Sports reporting was a big deal in 1939. There were regular, daily sports programs on KMOX, KWK, KXOK, WIL and WEW. Those men who anchored the shows were well-known among fans, so much so that the Hyde Park Brewery sponsored the shows and then took out adds in local newspapers and The Sporting News telling listeners where and when to tune in for a dose of sports.

While no breweries were involved in sponsoring play-by-play (Those sponsorships were snapped up by companies like General Mills, The Independent Packing Company and Socony-Vacuum Oil Company) Hyde Park managed to snag sponsorships of pre-game and post-game shows on KWK and KMOX, both of which carried the home games.

In those days, the radio play-by-play broadcasts were only of the home games played at Sportsman’s Park at Grand and Dodier. St. Louis had two teams then, so there were broadcasts practically every day of either the Cardinals or the Browns. Interest in the Browns probably waned quickly during the 1939 season. The team ended the year with a won-lost record of 43 – 111, some 64 ½ games out of first place. The Cardinals had a respectable 92 – 61 season.

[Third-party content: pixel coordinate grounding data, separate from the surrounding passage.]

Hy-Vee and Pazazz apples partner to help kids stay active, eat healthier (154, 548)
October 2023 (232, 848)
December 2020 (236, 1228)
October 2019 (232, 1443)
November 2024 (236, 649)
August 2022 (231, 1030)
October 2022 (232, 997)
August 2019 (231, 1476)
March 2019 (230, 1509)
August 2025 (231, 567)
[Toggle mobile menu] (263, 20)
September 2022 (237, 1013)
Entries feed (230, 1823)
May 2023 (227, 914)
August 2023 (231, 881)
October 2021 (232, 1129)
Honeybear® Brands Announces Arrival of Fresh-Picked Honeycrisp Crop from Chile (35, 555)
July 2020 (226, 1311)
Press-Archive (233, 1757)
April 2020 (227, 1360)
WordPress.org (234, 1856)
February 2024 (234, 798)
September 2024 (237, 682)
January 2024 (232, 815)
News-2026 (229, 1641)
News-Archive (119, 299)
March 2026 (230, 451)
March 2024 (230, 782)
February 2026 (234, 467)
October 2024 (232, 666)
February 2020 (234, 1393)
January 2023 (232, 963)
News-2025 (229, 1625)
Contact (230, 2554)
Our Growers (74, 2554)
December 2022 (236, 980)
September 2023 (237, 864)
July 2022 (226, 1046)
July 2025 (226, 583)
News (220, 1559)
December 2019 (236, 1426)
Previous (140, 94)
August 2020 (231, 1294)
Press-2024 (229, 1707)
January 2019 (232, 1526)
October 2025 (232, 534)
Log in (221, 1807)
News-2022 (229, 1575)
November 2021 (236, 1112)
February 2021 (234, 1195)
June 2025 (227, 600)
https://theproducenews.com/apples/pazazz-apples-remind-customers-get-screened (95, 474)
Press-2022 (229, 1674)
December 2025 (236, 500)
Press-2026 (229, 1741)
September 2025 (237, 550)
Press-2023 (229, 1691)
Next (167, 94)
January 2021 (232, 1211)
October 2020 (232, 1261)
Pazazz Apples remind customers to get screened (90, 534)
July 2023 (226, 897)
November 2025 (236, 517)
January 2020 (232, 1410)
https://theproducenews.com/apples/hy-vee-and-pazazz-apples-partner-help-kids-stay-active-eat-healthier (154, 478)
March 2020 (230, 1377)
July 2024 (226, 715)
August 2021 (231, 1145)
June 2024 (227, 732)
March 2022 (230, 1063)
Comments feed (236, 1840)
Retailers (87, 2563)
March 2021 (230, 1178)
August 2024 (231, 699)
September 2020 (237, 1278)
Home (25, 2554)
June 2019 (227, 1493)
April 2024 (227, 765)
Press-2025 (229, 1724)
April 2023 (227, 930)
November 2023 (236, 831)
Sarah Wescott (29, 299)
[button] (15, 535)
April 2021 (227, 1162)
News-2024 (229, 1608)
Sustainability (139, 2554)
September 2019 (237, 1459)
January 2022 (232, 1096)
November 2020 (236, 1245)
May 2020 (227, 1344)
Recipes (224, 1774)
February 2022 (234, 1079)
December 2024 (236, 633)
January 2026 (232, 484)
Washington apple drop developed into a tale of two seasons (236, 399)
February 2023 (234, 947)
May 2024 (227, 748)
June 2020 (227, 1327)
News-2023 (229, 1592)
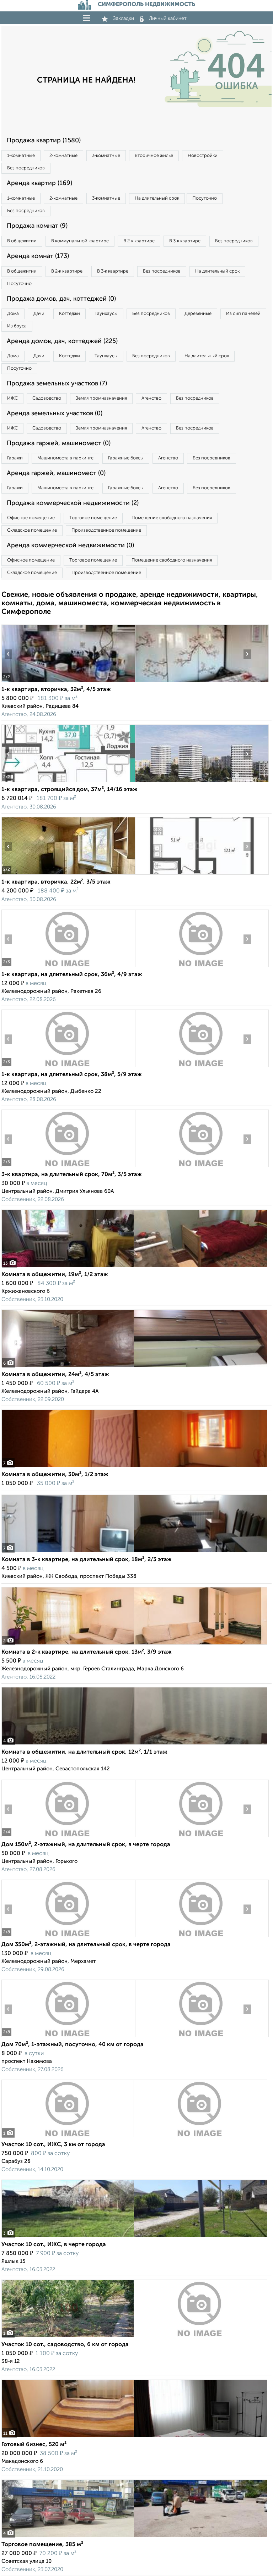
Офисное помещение (31, 518)
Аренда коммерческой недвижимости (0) (70, 545)
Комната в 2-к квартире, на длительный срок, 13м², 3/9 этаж (86, 1652)
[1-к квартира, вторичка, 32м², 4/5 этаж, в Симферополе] (68, 682)
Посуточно (204, 198)
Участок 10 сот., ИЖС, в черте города (53, 2245)
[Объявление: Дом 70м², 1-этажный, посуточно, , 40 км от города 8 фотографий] (68, 2037)
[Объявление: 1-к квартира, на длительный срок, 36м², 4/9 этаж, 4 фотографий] (68, 967)
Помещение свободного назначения (172, 518)
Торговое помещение (93, 518)
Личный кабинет (168, 18)
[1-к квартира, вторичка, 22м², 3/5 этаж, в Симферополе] (68, 874)
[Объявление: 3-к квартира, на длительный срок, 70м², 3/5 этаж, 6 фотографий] (68, 1167)
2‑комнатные (63, 155)
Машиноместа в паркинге (65, 458)
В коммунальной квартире (80, 241)
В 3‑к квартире (184, 241)
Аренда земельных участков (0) (54, 413)
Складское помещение (32, 530)
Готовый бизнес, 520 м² (33, 2445)
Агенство (151, 398)
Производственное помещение (106, 530)
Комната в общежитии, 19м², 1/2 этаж (54, 1275)
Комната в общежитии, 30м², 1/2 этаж (54, 1474)
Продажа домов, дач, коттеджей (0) (61, 299)
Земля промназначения (101, 398)
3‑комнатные (106, 155)
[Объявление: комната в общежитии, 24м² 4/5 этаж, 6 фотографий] (134, 1367)
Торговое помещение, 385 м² (42, 2545)
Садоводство (46, 398)
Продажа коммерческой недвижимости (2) (73, 503)
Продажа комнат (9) (37, 226)
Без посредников (26, 168)
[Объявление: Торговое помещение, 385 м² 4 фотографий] (134, 2537)
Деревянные (198, 313)
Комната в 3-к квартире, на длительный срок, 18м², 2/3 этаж (86, 1560)
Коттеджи (69, 313)
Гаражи (15, 458)
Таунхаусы (106, 313)
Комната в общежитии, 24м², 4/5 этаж (55, 1374)
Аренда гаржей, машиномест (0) (56, 473)
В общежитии (22, 241)
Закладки (123, 18)
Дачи (38, 313)
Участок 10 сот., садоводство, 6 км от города (65, 2345)
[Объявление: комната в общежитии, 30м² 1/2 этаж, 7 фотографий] (134, 1467)
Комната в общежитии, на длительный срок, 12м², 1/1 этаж (84, 1752)
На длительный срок (157, 198)
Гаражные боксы (126, 458)
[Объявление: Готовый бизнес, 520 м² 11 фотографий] (134, 2437)
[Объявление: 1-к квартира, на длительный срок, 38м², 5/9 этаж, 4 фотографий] (68, 1067)
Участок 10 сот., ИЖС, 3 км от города (53, 2145)
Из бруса (17, 326)
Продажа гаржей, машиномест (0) (59, 443)
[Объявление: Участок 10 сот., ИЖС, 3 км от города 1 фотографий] (134, 2137)
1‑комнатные (21, 155)
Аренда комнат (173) (38, 256)
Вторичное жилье (154, 155)
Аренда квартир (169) (39, 183)
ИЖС (12, 398)
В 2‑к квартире (139, 241)
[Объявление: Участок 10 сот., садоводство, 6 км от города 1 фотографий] (134, 2337)
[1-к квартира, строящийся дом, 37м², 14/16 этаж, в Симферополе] (68, 782)
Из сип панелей (243, 313)
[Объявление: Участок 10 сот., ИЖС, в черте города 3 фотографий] (134, 2237)
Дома (13, 313)
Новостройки (203, 155)
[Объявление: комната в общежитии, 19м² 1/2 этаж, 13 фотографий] (134, 1267)
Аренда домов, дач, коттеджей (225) (62, 341)
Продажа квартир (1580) (44, 140)
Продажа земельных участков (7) (57, 383)
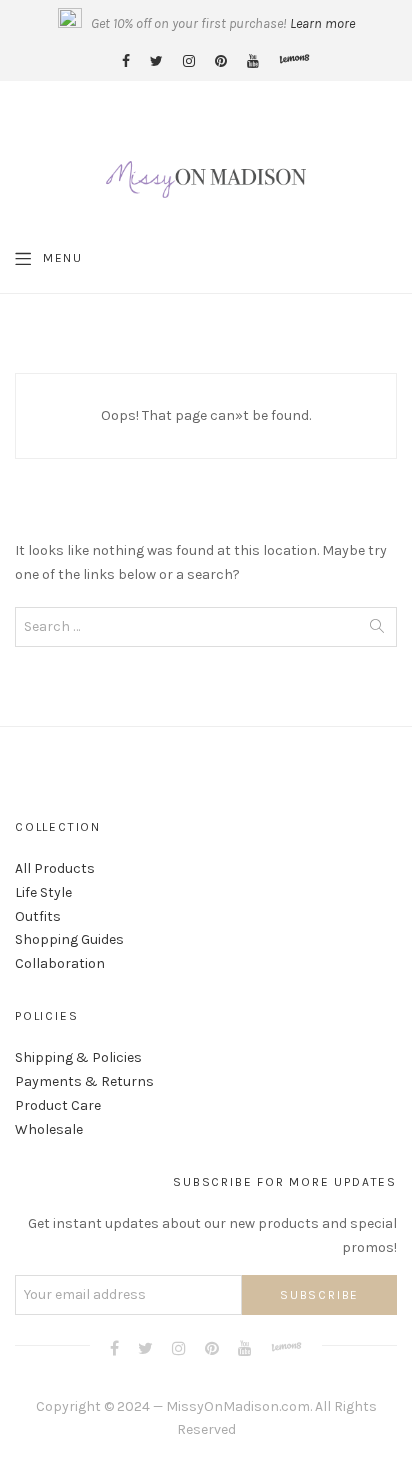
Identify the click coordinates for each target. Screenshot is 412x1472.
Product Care (58, 1105)
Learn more (322, 23)
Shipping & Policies (78, 1057)
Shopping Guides (69, 939)
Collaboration (60, 963)
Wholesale (49, 1129)
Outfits (38, 916)
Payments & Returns (84, 1081)
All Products (55, 868)
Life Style (43, 892)
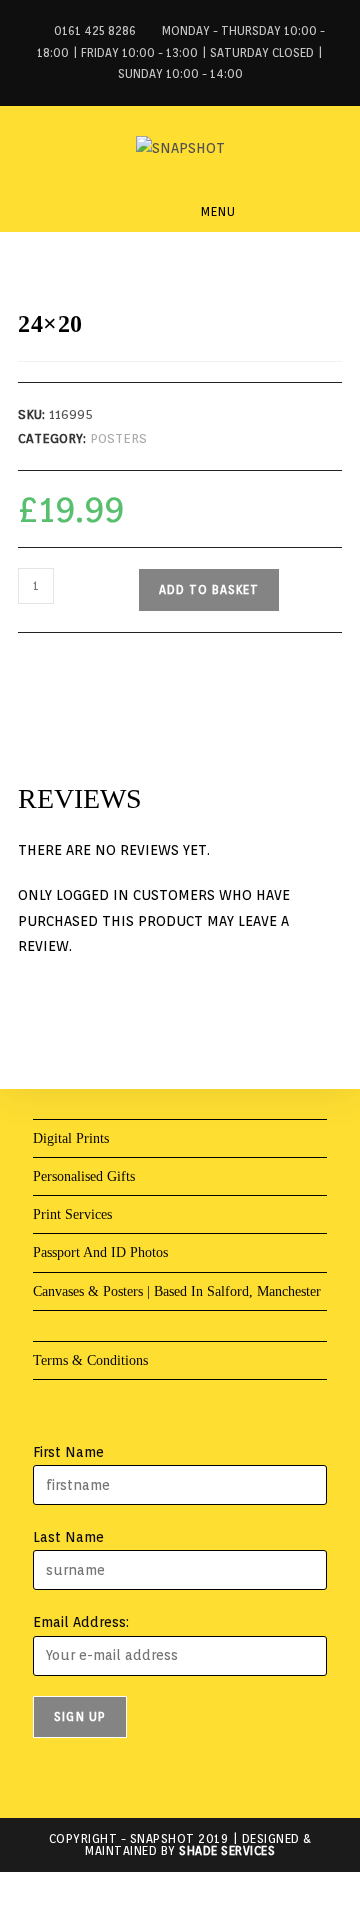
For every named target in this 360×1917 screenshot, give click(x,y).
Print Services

And the ads for Hyde Park Beer seemed to be everywhere, every day. In addition to the ads heard around the game broadcasts, the Hyde Park Brewery sponsored three daily sports reports on KWK, two daily reports on KXOK, eight reports a day on WIL and a daily sports report on WEW. The latter station is particularly interesting since it was owned by St. Louis University, a Jesuit institution, but beer ads ran on it.

These sponsorships underwrote the programs of all of St. Louis’ celebrity sports broadcasters at the time: Alex Buchan, Cy Casper, Bill Durney, Allen Franklin, France Laux, Herb MacCready, Neil Norman, Johnny O’Hara and Ray Schmidt.

To be sure, there were many other beers brewed in St. Louis, but Hyde Park’s radio advertising was pervasive because of its identification with sports.